SAN DIEGO (Reuters) - A prominent California adoption lawyer was sentenced to federal prison on Friday for her role in running a baby-selling ring that placed unborn children of surrogate mothers with unrelated parents for up to $100,000 each.

Theresa Erickson pleaded guilty in August to a wire fraud conspiracy charge stemming from what authorities said was essentially an adoption mill that skirted state laws requiring surrogate mothers in California to sign contracts with their prospective clients before becoming pregnant.

She was sentenced to five months in federal prison and nine months of supervised home confinement, as well as a $70,000 fine and three years of supervised release. Erickson also was ordered to pay up to $400,000 in restitution.

Authorities said Erickson and two co-defendants collected fees from couples who thought they were paying in advance for parental custody of babies born to surrogate mothers and available for adoption because a surrogate's original clients had backed out of their contract.

In fact, the surrogate mothers had become pregnant through embryo implantations performed on them in the Ukraine as part of a scheme to create "an inventory of unborn babies" for unsuspecting U.S. couples desperate for an infant of their own, according to federal prosecutors.

Erickson, 43, admitted to filing false documents with the San Diego County Family Court to make the babies' supposed surrogacy arrangements acceptable to the court.

Had the babies been born without the faked surrogacy contracts and then placed with the families, those placements should have been treated as adoptions, which carry other requirements and costs.

Prosecutors said individuals who paid fees of up to $100,000 each to gain custody of children in at least 12 faked surrogacy deals did not understand the legal complexities involved.

The surrogate mothers themselves were also unwitting participants, with some of them ultimately blowing the whistle on the scheme.

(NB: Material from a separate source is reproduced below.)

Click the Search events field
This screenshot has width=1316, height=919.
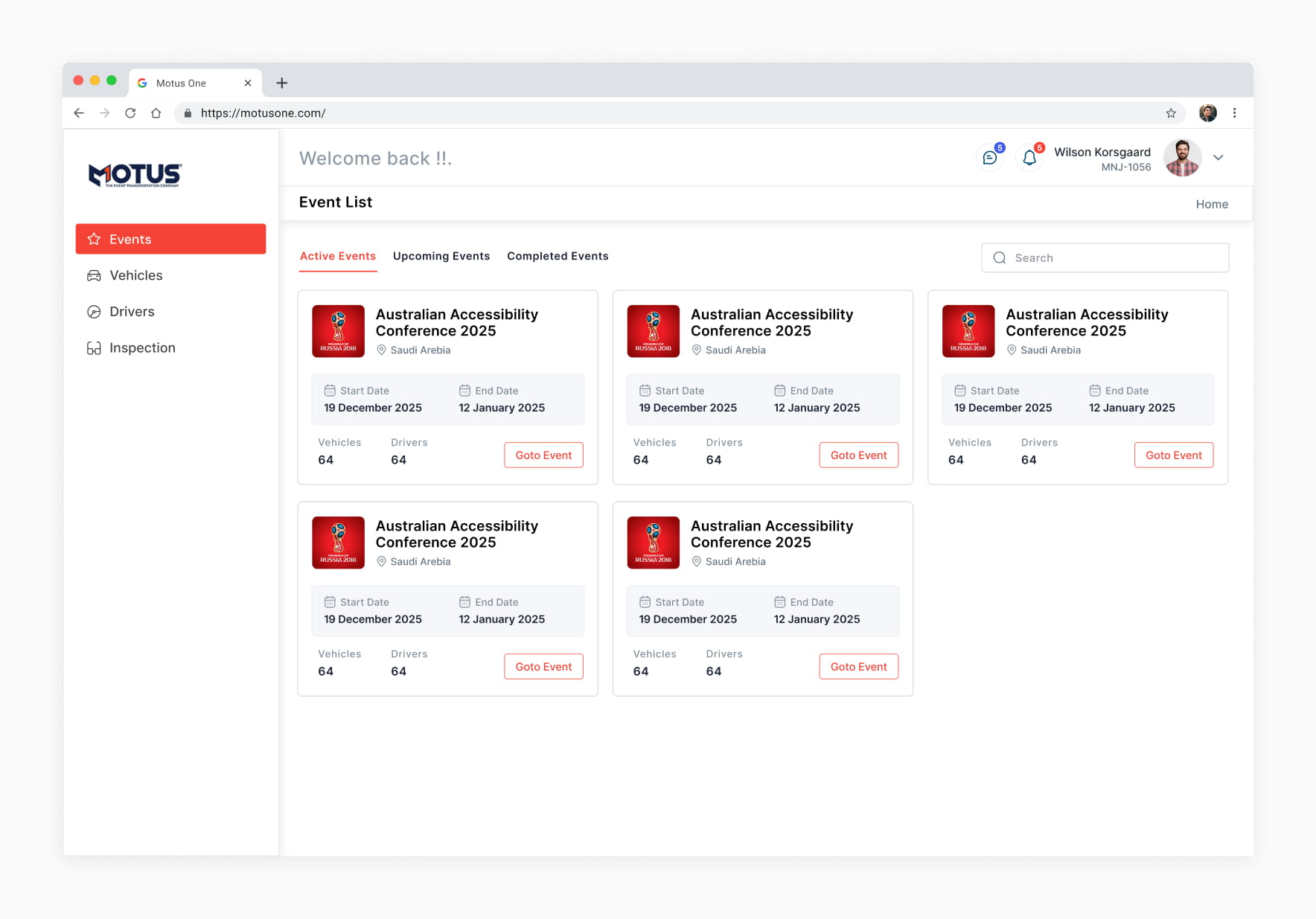(x=1105, y=257)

As part of her plea agreement, Erickson admitted to earning about $70,000 in total profit from her illegal actions over a six-year period.

"The surrogacy laws were enacted to protect both unborn babies and parents seeking children," U.S. Attorney Laura Duffy said in a written statement. "Out of sheer greed, Erickson preyed upon people's most basic need: to raise a child."

Erickson was a nationally renowned attorney specializing in surrogacy and adoption issues who appeared on numerous television networks over the years, including ABC, NBC, CNN and the Fox News Channel.